Returns a function with the behavior defined by a dictionary, and by a default function.

Note

This function extends dictf().

See also

dictfd() for a constant behavior over non-specified values.

Examples

Suppose having a list of colors:

>>> colors = ['red', 'green', 'blue']

Now, imagine you would like to change the color ‘green’ to ‘yellow’ in the list:

>>> map(dictfdf({'green': 'yellow'}), colors)
['red', 'yellow', 'blue']
fplib.mapf(f)

Turns a function f into a function over lists, applying f to each element of the list.

Parameters:f (function) – The function.
Returns:g – Function that applies f over each element of a list.
Return type:function

Examples

Define a function f:

>>> f = lambda x: x + 1

We apply it over a list in the following way:

>>> mapf(f)([1, 2, 3])
[2, 3, 4]
fplib.filterf(predf)

Returns a function that filters a list by a given predicate.

Parameters:predf (function) – The predicate by which to filter.

Examples

Suppose a list of lists as follows:

>>> l = [[0, 1], [1, 2, 3]]

Let us retain those elements from each list that are even:

>>> map(filterf(lambda x: x % 2 == 1), l)
[[1], [1, 3]]
fplib.nest(f, n)

Returns a function f nested n times.

Suppose

g = nest(f, n),

then,

g(x) = f(f( … f(x) … )), with f being applied n times.
Parameters:
  • f (one-argument function) – The function to nest.
  • n (a non-negative number) – The number of applications of f.
Returns:

g
Return type:

a function of one argument

Examples

One can use nest, e.g., to navigate in the directory structure.

>>> import os
>>> d = "/home/user/dir"
>>> nest(os.path.dirname, 2)(d)
'/home'

When n is zero, the resulting function is the identity function.

>>> nest(os.path.dirname, 0)(d)
'/home/user/dir'
fplib.comp(*fs)

Returns the composed function, functions being applied in the usual order (the last one applied first).

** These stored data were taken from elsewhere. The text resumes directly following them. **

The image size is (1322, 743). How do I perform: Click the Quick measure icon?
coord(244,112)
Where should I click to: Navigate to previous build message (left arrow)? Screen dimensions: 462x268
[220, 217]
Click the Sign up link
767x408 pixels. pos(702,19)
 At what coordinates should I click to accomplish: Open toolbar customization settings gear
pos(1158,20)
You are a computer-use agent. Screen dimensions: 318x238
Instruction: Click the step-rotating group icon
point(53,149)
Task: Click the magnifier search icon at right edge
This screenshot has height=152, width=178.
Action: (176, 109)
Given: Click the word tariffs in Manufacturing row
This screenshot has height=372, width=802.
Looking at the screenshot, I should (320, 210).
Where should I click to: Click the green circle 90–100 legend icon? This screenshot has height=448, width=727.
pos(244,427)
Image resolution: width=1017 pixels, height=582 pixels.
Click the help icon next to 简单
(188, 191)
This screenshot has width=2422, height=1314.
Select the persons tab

Suppose fs refers to functions

f_1, f_2, …, f_n

and consider a function g defined as

g = comp(f_1, f_2, …, f_n).

Then g(x) behaves as follows:

g(x) = f_1(f_2( … (f_n(x)) … )).
Parameters:fs (functions of one argument) – The functions to compose.
Returns:g – The composed function.
Return type:function of one argument

Note

If the argument list is empty, returns the identity function.

See also

rcomp() for composition in the reversed order.

Examples

Let us define some functions first:

>>> fa = lambda x: x + 2
>>> fb = lambda x: x * 2

Then let us compose them:

>>> g = comp(fa, fb)

Now we can apply the function g:

>>> g(10) # (10 * 2) + 2
22

Note the difference if we compose them in the opposite order:

>>> h = comp(fb, fa)
>>> h(10) # (10 + 2) * 2
24
fplib.rcomp(*fs)

Returns the compose function, with functions being applied in the reversed order (the first one applied first).

See also

comp() for composion in the usual order.

fplib.mapdictv(f, d)

Maps a function over the values of a dictionary.

Examples

Let us define a simple dictionary:

>>> d = {'a': 0}

Now, we can map over its values:

>>> mapdictv(lambda x: x + 1, d)
{'a': 1}
fplib.mapdictk(f, d)

Maps a function over the keys of a dictionary.

Note

If f maps different keys k_1, … k_n into the same key k, the dictionary will contain only one of them.

Examples

Let us define a simple dictionary:

>>> d = {1: 'a'}

>>> mapdictk(lambda x: x + 1, d)
{2: 'a'}
fplib.mapdictkvkv(kvfk, kvfv, d)

Maps two two-argument functions—having key and value as arguments—over the keys and the values of a dictionary.

Suppose a dictionary

d = {k_1: v_1, …, k_n: v_n}.

The function builds a dictionary e, with all the pairs as specified for the k_i and v_i:

e = { …, kvfk(k_i, v_i): kvfv(k_i, v_i), …}.
Parameters:
  • kvfk (function of two arguments --- key and value) – A function to apply over the key and the value, giving the new key.
  • kvfv (function of two arguments --- key and value) – A function to apply over the key and the value, giving the new value.

Examples

Consider a dictionary d:

>>> d = {1: 'a', 2: 'b', 3: 'c'}

We can, e.g., rebuild the dictionary as follows:

>>> md = mapdictkvkv(lambda k, v: k, lambda k, v: v, d)
>>> md == d
True

We can, e.g., reverse the dictionary as follows:

>>> rd = mapdictkvkv(lambda k, v: v, lambda k, v: k, d)
>>> rd == {'a': 1, 'b': 2, 'c': 3}
True
fplib.filterdictk(f, d)

Filters a dictionary based on its keys.

Examples

Suppose the following predicate:

>>> is_even = lambda x: x % 2 == 0

Define a dictionary:

>>> d = {0: 'a', 1: 'b', 2: 'c', 3: 'd'}

We can filter the dictionary by its keys:

>>> filterdictk(is_even, d)
{0: 'a', 2: 'c'}
fplib.filterdictv(f, d)

Filters a dictionary based on its values.

See also

filterdictk() for filtering based on the keys.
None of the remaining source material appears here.